Quando si parla di contrasto alla droga, la propaganda governativa è sempre attiva. I problemi arrivano quando occorre ragionare, dati alla mano, e uscire fuori dal recinto degli slogan. Il governo non riesce a rispettare nemmeno le scadenze fissate dalla legge.

È il caso del dipartimento per le politiche antidroga, guidato dal sottosegretario Alfredo Mantovano, che non ha ancora trasmesso al parlamento la relazione annuale del 2023 sul fenomeno delle tossicodipendenze. Eppure il testo unico sulle droghe prescrive che entro il 30 giugno di ogni anno, il documento debba essere inviato alla Camera e al Senato.

Negli ultimi anni, l'allora ministra Fabiana Dadone (Movimento 5 stelle) si era impegnata a far pervenire il materiale in tempo. Una buona abitudine persa con il cambio della guardia a Palazzo Chigi e con l’arrivo di Mantovano al comando del dipartimento.

Relazione centrale

La relazione è solita scattare una fotografia dell’anno precedente sulla circolazione delle sostanze stupefacenti, riportando con dovizia di dettagli i tipi di dipendenze, le operazioni di sequestro, le oscillazioni del “mercato”, le strategie di prevenzione elaborate.
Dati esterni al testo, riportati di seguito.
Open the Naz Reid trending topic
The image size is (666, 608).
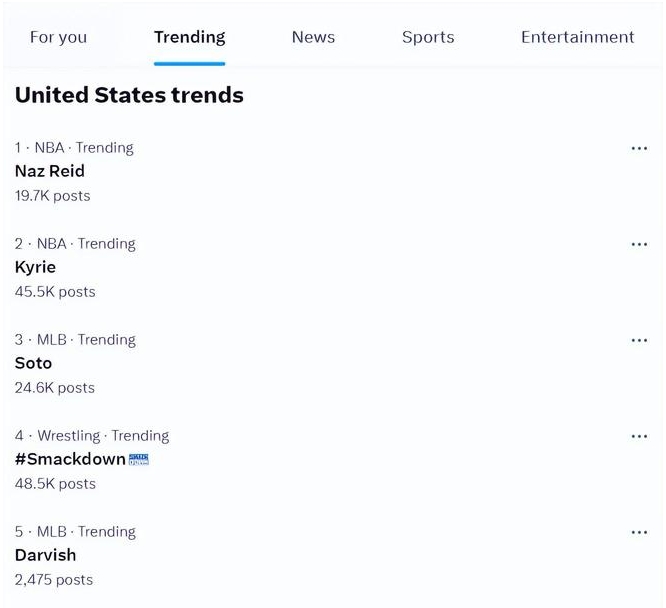point(50,171)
Un dossier che varia dalle 250 alle 500 pagine. Da questa base è possibile sviluppare le politiche in un campo, che - almeno a parole - sembra stare molto a cuore ai partiti di governo. L’almanacco delle dichiarazioni dei vari esponenti del centrodestra è ampio.

Basti pensare solo a Matteo Salvini, andato a citofonare ai portoni del Pilastro di Bologna per scovare spacciatori, o alla crociata del senatore di Forza Italia, Maurizio Gasparri, contro la fiction Rai Rocco Schiavone, in cui il protagonista fa uso di cannabis.
La presidente del Consiglio, Giorgia Meloni, non si è discostata da questa strategia e ha assegnato la guida politica del dipartimento a un suo fedelissimo, Mantovano. Ha blindato così la linea improntata al proibizionismo.
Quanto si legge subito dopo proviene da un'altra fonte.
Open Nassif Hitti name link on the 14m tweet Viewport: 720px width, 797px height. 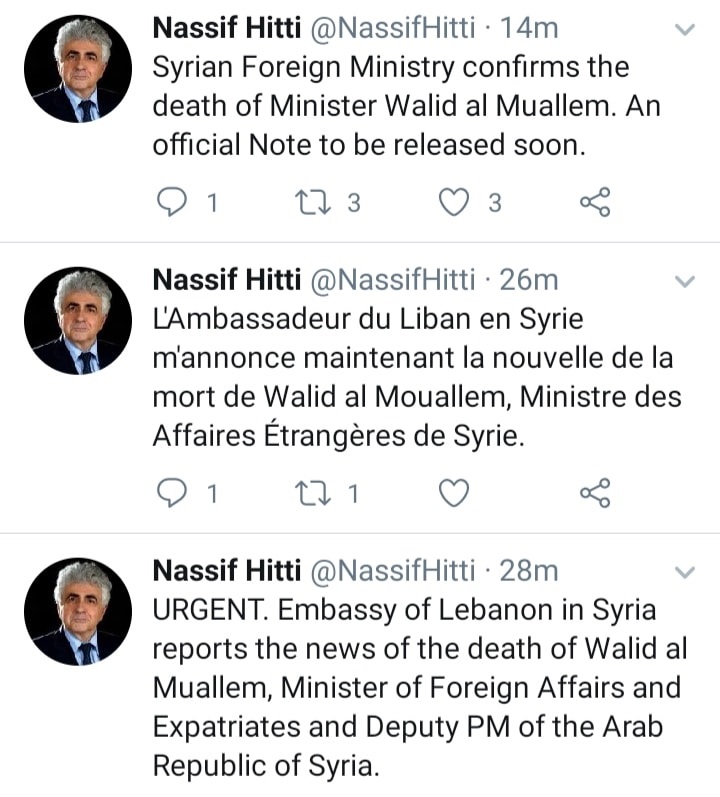[x=226, y=28]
Ed è stato lo stesso Mantovano, lo scorso 26 giugno, a promuovere un incontro alla Camera per illustrare le iniziative di contrasto alla diffusione delle sostanze stupefacenti. L’invito alla premier è diventato il palcoscenico ideale per uno spot e per la propaganda: «Stop al lassismo», ha tuonato dal podio Meloni. «Il messaggio che vogliamo lanciare oggi è che lo Stato intende fare la sua parte per combattere un fenomeno fuori controllo», ha rilanciato.

Niente di nuovo, insomma. Solo che dietro alla vetrina comunicativa, non vengono impiegati gli strumenti minimi per avere una conoscenza capillare del fenomeno, come la relazione sulle tossicodipendenze appunto. Il motivo del ritardo nella trasmissione della relazione non è stato comunicato in via ufficiale. «Mi sarei aspettata un approccio diverso da un governo che dice di essere attento al fenomeno», sottolinea l’ex ministra Dadone. «Si parla tanto di legalità - aggiunge - e non viene dato il buon esempio del rispetto della legge».

Obiettivo allarmismo

Secondo quanto apprende Domani, al dipartimento c’è un doppio problema. Il primo di natura tecnica: la lentezza nella trasmissione e nell’elaborazione dei dati che coinvolge vari ministeri – Salute, Interno e Giustizia – e le singole regioni. In seconda battuta, c’è un sospetto di matrice politica più rilevante: la tentazione di rigirare i numeri in favore della propaganda governativa, sovradimensionando il fenomeno.

Un esempio? Se alle statistiche sull’abuso di droghe venissero sommate quelle sull’uso occasionale, ne uscirebbe un quadro rispondente all’allarmismo gradito al governo. Del resto già si prevede che la prossima relazione possa avere numeri in crescita rispetto al precedente biennio. Il Covid ha rappresentato un freno all'uso di sostanze stupefacenti: inevitabile che con il ritorno alla normalità ci sia un incremento.

Al dipartimento, che ha sede in via della Ferratella in Laterano, non lontano da piazza San Giovanni, non manca certo il personale a disposizione. Il capo del dipartimento è un dirigente di lungo corso della presidenza del Consiglio, Paolo Molinari, affiancato da altri profili esperti.

Mantovano ha voluto mettere una buona pattuglia di consulenti a disposizione della struttura, per una spesa che - solo per i collaboratori a tempo - ammonta a poco più di 150mila euro annui. Tra i nomi spicca quello del leader del Family day, Massimo Gandolfini, che offre – nel suo caso a titolo gratuito – un «supporto medico scientifico in materia di tossicodipendenze e dipendenze». Evidentemente per buttare giù la relazione serve di più.